Dear friends and colleagues,

At ITHAKA, we have consistently embraced and made thoughtful, responsible, productive use of new technologies that have the power to improve access to education and knowledge for people. It’s never innovation for its own sake. When new technologies emerge, we evaluate them through learning and experimentation, looking for how they can support our nonprofit mission.

It started in the mid-1990s, when the advent of high-quality digital scanning, OCR technology, and the internet made it possible for paper-based collections to be converted to digital content that could be accessed all over the world. JSTOR was founded to use these technologies to help colleges and universities move library collections from physical buildings to servers, vastly reducing the cost of storage and making them far more widely available.

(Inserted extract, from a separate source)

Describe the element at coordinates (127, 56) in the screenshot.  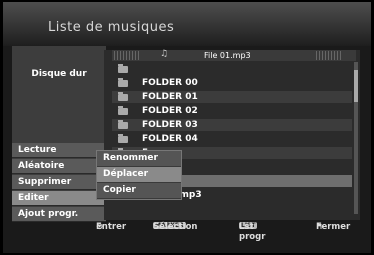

I’m proud of this aspect of our work across ITHAKA’s services. In the past year, we put technology to work to help students, researchers, librarians, and archivists overcome persistent challenges that preclude access to education and knowledge:

  • Transfer Explorer, a resource jointly created by our Ithaka S+R and Labs teams, and powered by deep connections with school data and ample processing power, helps students to discover credit transfer pathways, saving them time and money. This resource is being used with early adopter institutions in Connecticut, South Carolina, and Washington.
  • A Portico-led news preservation pilot aims to provide a cost-effective approach to archive content from digital news outlets that might otherwise be lost over time and ensure access for future researchers. The pilot includes outlets such as the Columbia Missourian, Newsberg, and Black by God, with preservation agreements covering 34 newspapers and expertise across two major digital news platforms: BLOX and WordPress.
  • JSTOR Seeklight, the AI-powered collections processing tool within JSTOR Digital Stewardship Services, allows practitioners to reduce backlogs and improve access through accelerated processing of distinctive collections. The libraries and archives of over 40 colleges, universities, and other institutions are using JSTOR Seeklight and contributing to its development.

Each of these efforts has advanced thoughtfully through engagement with those most closely impacted by the work.

In 2026, we’ll use technology once again to help tackle one of the most pressing challenges facing colleges and universities: ensuring that digital educational resources are accessible to everyone. In the U.S., this includes meeting ADA Title II requirements. For many institutions, this is a daunting financial and operational task for which they are currently underprepared. We are ready to help and are eager to do so as this work so clearly advances our mission.

Our JSTOR team recently updated our Accessibility at JSTOR webpage to share our approach. In addition to supporting existing accessibility workflows for users, you’ll see we are supporting an accessible-first approach for new content and building a tool to further improve accessibility of content on-demand as users request it. In parallel, we are developing JSTOR Seeklight to improve the accessibility of distinctive collections, starting with text recognition and transcription and with an alt-text generator coming next as we explore a number of other promising directions as well. As ever, our approach will be mission- and community-centered, and we invite you to reach out with any questions you may have as this work progresses.

We know we are not alone in working to harness technology for the better. If you have ideas to share or things you are doing or learning that might help us, please reach out. We do our best work when we work together.